* RECORDS TO PROCESS *
☆ ☆ ☆
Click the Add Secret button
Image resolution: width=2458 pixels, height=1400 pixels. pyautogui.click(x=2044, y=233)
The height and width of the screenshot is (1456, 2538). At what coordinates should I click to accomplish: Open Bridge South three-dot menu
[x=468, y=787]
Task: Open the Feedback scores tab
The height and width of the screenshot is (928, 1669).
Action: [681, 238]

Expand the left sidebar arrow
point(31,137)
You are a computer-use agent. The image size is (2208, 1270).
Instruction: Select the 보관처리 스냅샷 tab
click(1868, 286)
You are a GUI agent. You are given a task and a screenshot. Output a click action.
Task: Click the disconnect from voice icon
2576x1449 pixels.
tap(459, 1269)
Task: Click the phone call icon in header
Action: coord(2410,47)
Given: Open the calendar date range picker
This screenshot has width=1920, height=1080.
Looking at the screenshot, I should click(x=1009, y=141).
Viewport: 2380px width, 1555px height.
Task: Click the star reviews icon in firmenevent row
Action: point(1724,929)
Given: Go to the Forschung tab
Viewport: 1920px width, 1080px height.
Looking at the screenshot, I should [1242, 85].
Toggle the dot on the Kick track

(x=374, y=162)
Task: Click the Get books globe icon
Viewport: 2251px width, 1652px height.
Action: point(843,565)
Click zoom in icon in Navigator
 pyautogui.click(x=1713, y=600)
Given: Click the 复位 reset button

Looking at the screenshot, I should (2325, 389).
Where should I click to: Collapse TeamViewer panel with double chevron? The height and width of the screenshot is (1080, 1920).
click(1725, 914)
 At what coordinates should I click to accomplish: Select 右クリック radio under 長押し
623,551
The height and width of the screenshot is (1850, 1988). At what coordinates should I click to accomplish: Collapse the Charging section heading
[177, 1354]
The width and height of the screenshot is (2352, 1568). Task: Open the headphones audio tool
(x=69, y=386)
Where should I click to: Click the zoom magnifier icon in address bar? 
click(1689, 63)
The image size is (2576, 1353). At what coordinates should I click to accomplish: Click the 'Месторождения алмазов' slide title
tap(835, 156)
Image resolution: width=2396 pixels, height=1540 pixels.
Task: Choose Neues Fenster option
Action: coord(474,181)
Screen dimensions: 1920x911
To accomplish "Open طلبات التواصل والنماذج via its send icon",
☆ ☆ ☆
* EXERCISE INSTRUCTIONS *
Only the lines from the one with "At what coordinates should I click to accomplish: Select" through the final line above belong in the answer, each reproduced word for word.

* OUTPUT FOR THIS EXERCISE *
 At what coordinates should I click to accomplish: Select 右クリック radio under 長押し
623,551
The height and width of the screenshot is (1850, 1988). At what coordinates should I click to accomplish: Collapse the Charging section heading
[177, 1354]
The width and height of the screenshot is (2352, 1568). Task: Open the headphones audio tool
(x=69, y=386)
Where should I click to: Click the zoom magnifier icon in address bar? 
click(1689, 63)
The image size is (2576, 1353). At what coordinates should I click to accomplish: Click the 'Месторождения алмазов' slide title
tap(835, 156)
Image resolution: width=2396 pixels, height=1540 pixels.
Task: Choose Neues Fenster option
Action: coord(474,181)
Screen dimensions: 1920x911
To accomplish "Open طلبات التواصل والنماذج via its send icon",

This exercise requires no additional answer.